### Your instructions
No line before the one holding "Task: Click the Место column header" is wanted; restate word for word that line and all lines after it to the end of the entries, excluding pictures.

[Exercise data Boundary: Start]

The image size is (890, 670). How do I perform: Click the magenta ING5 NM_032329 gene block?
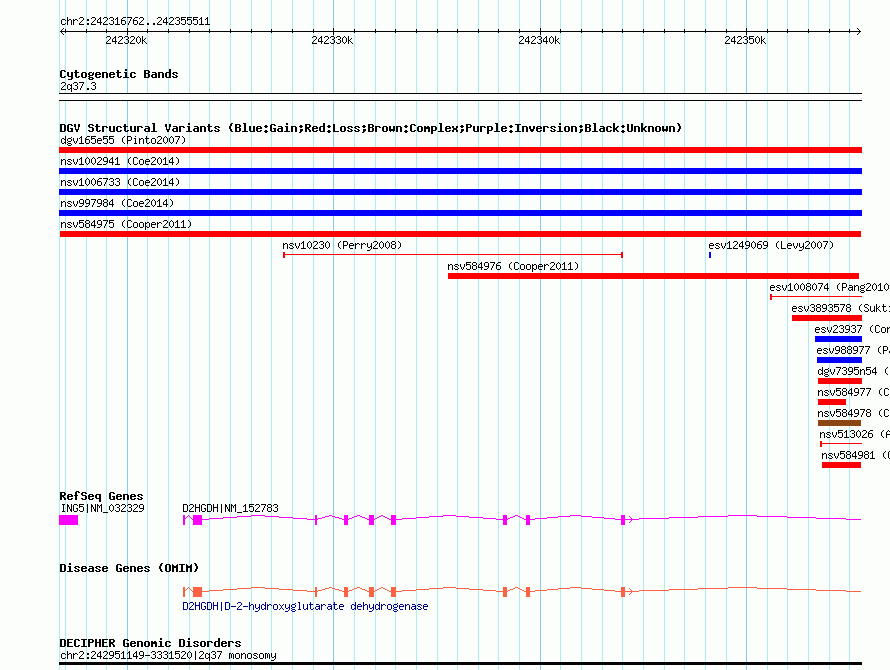69,520
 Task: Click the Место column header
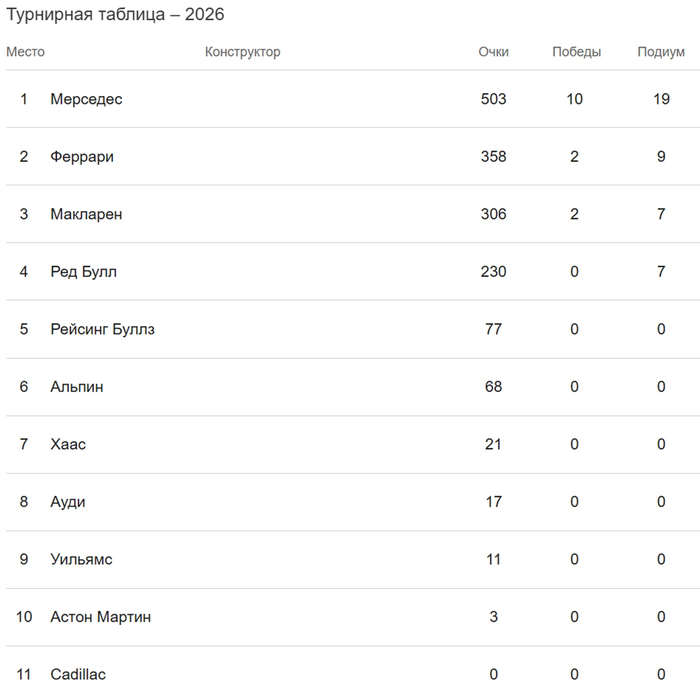pyautogui.click(x=25, y=52)
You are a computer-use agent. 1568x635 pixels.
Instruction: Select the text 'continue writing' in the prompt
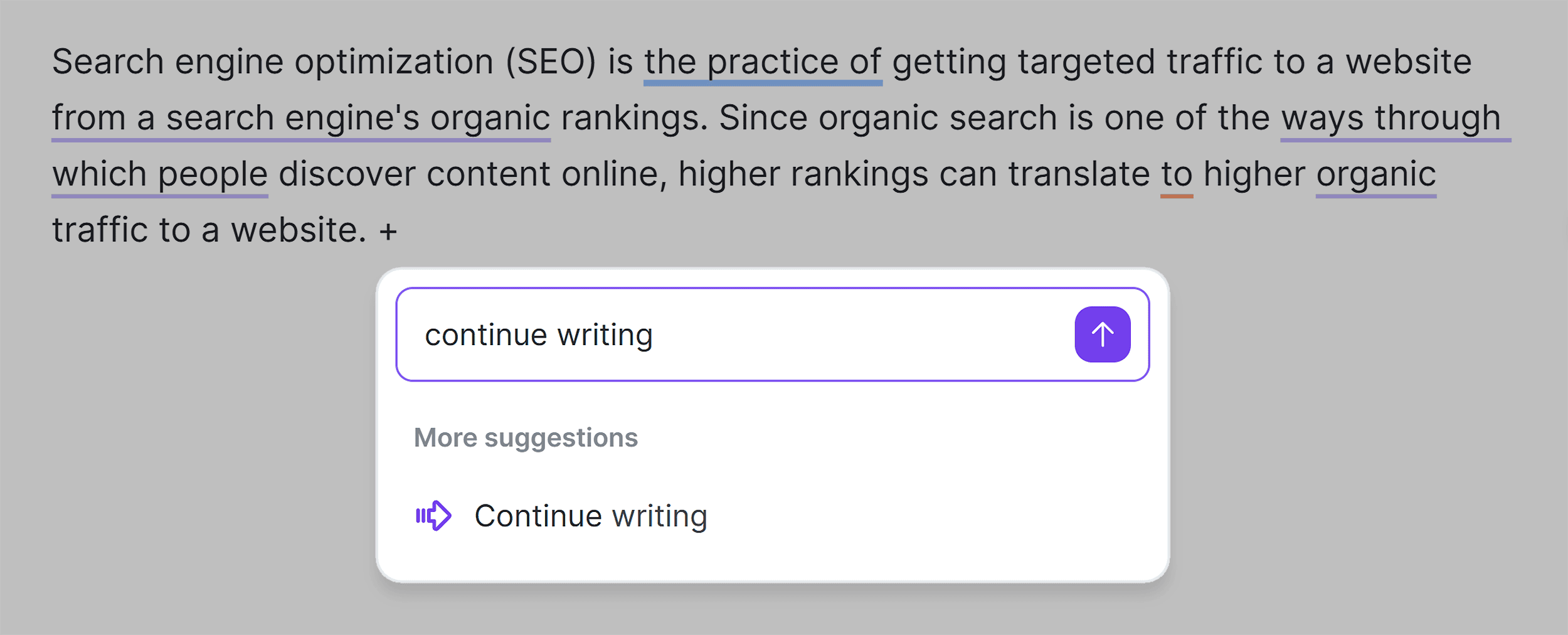pos(540,333)
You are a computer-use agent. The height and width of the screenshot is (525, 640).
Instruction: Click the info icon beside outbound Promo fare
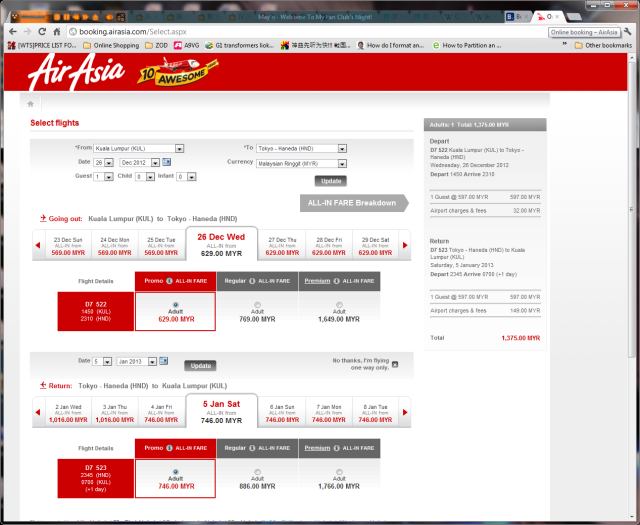click(x=168, y=282)
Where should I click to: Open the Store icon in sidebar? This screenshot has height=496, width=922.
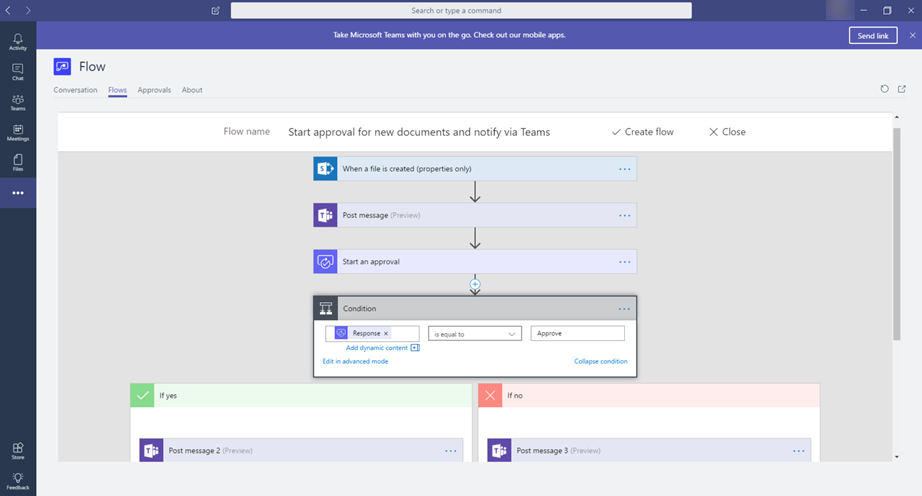tap(17, 451)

[Exercise data Boundary: End]

### Solution
 Task: Click the Место column header
pyautogui.click(x=25, y=52)
You are a computer-use agent. 1568x635 pixels.
Instruction: Select the text 'continue writing' in the prompt
pos(540,333)
You are a computer-use agent. The height and width of the screenshot is (525, 640).
Instruction: Click the info icon beside outbound Promo fare
click(x=168, y=282)
Where should I click to: Open the Store icon in sidebar? This screenshot has height=496, width=922.
tap(17, 451)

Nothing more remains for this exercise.